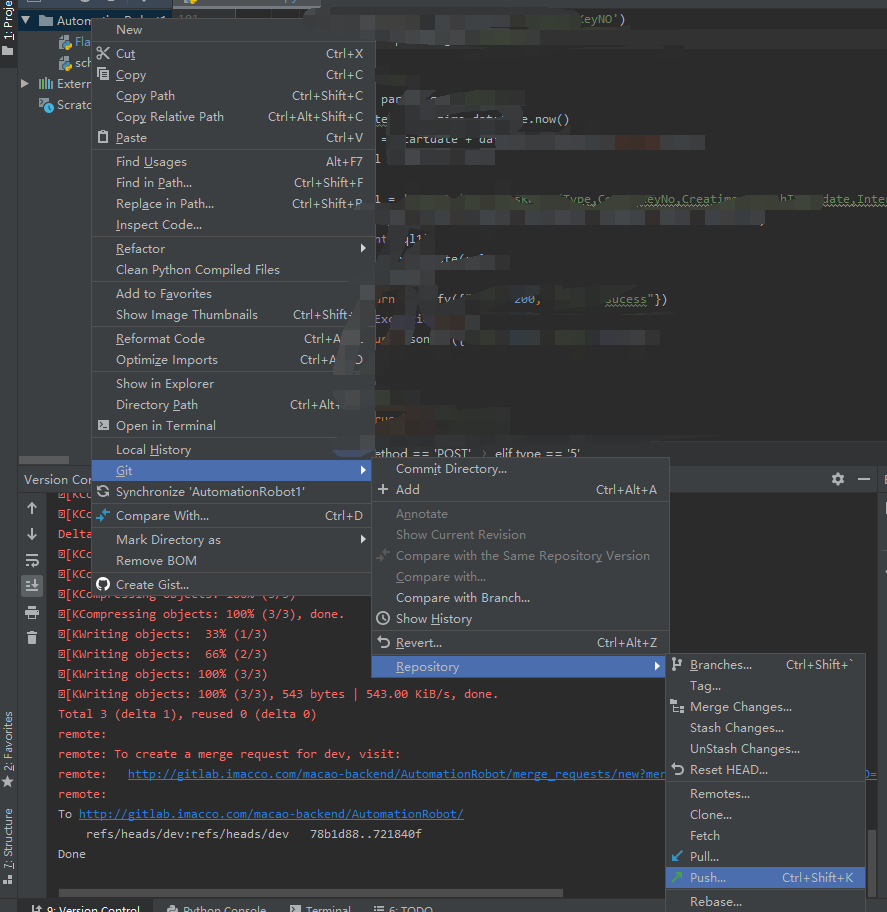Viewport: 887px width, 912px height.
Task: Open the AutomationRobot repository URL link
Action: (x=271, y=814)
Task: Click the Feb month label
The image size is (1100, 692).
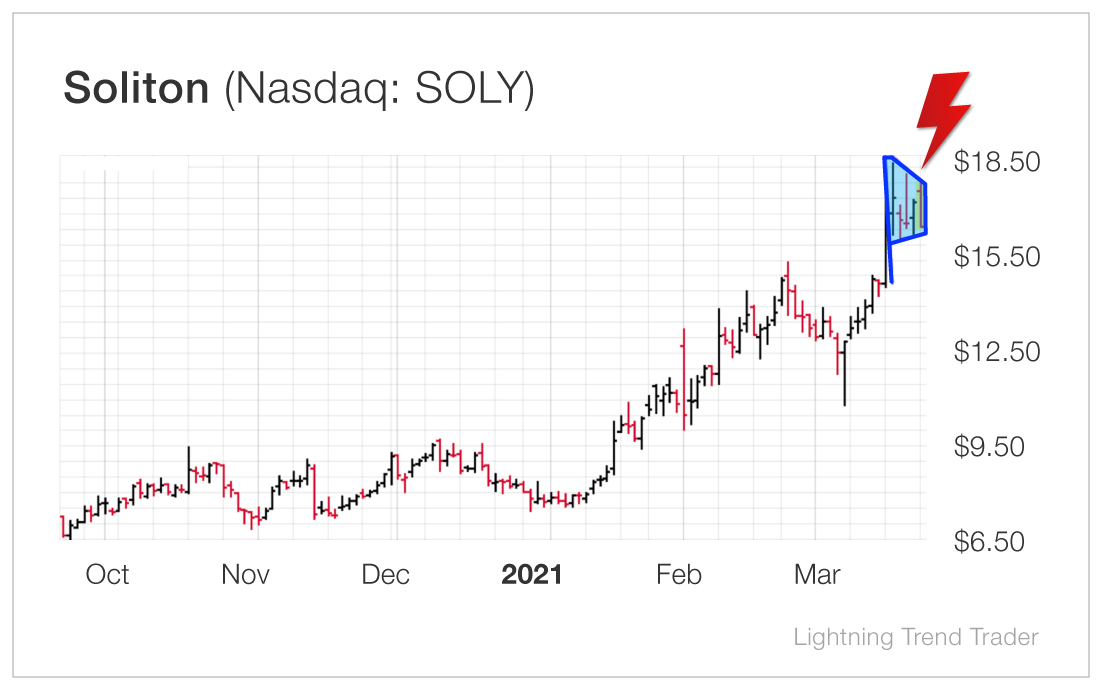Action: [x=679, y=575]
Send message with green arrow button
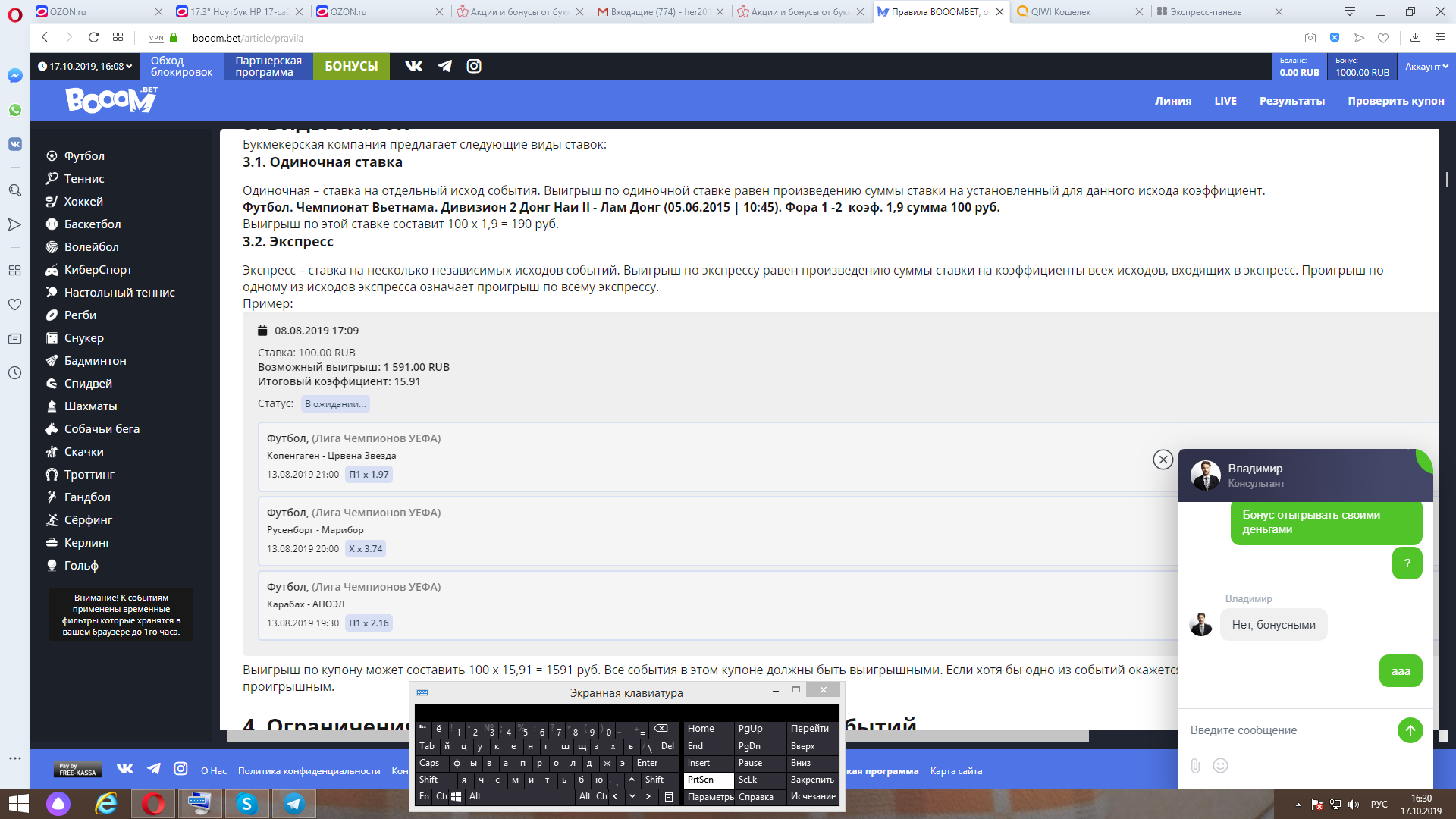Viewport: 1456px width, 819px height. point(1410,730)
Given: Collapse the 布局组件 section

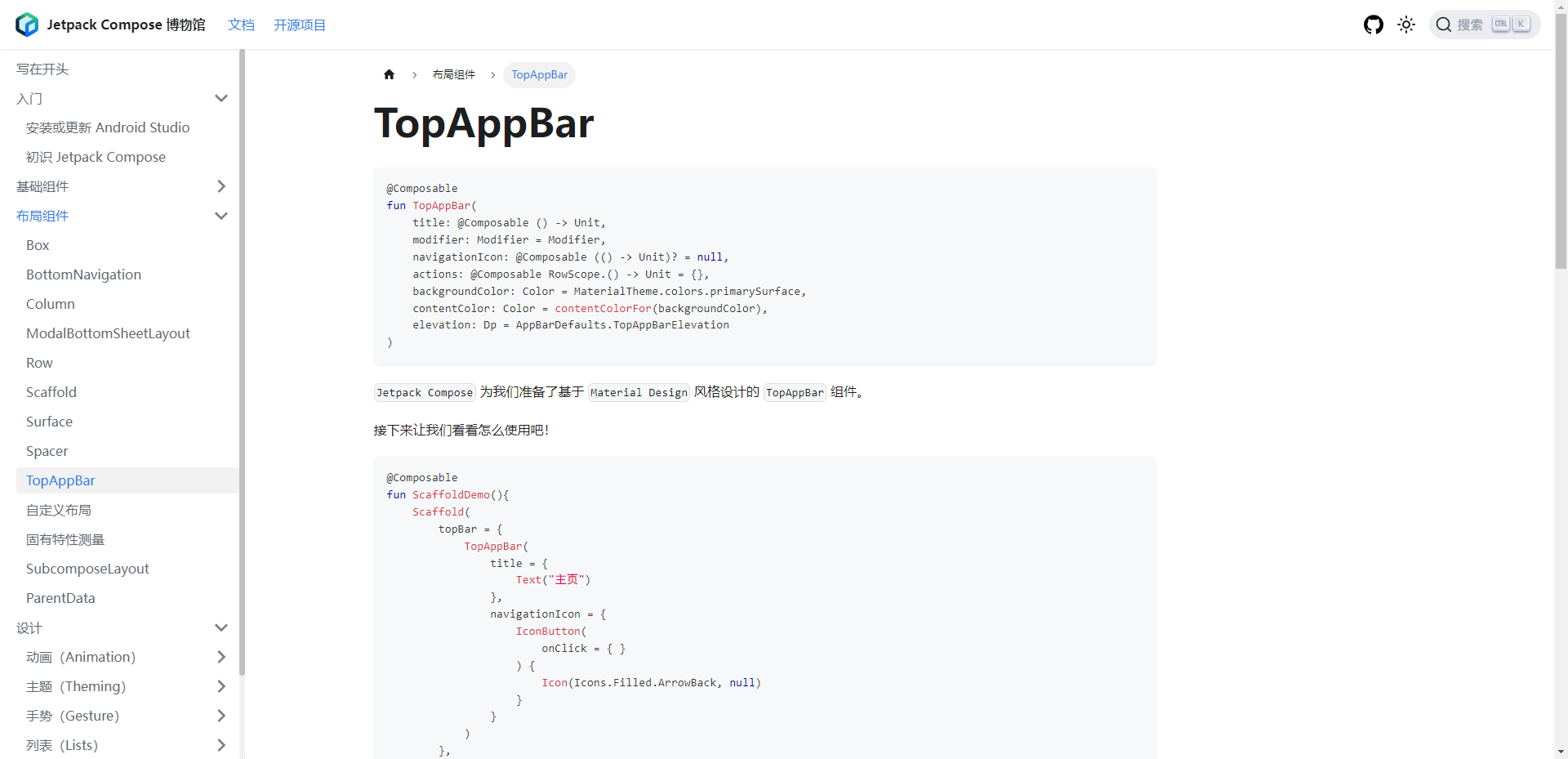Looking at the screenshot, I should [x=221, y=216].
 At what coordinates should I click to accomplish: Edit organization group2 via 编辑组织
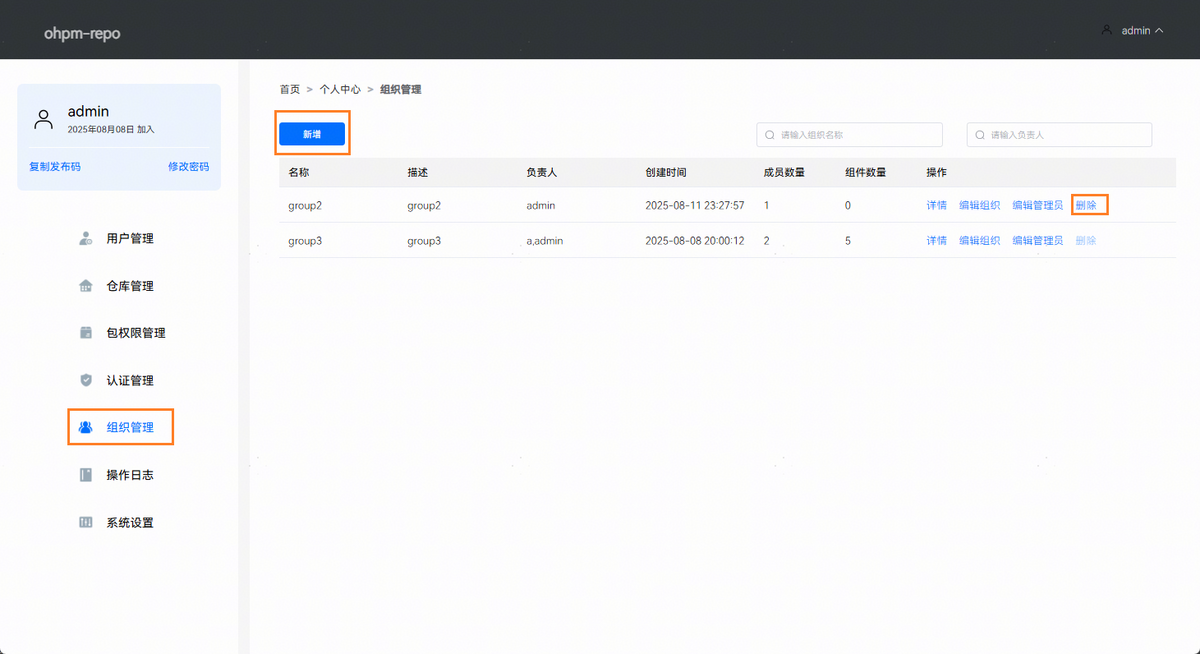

ЦЕЛЬ УПРАЖНЕНИЯ:
Извлеките из записей выше все строки и перепишите их без изменений, опустив изображения.

ПИСЬМЕННЫЙ ОТВЕТ:
Viewport: 887px width, 912px height.
Task: Open the AutomationRobot repository URL link
Action: (x=271, y=814)
Task: Click the Feb month label
The image size is (1100, 692).
Action: [x=679, y=575]
Send message with green arrow button
Viewport: 1456px width, 819px height. point(1410,730)
Given: Collapse the 布局组件 section

Looking at the screenshot, I should [x=221, y=216].
 At what coordinates should I click to accomplish: Edit organization group2 via 编辑组织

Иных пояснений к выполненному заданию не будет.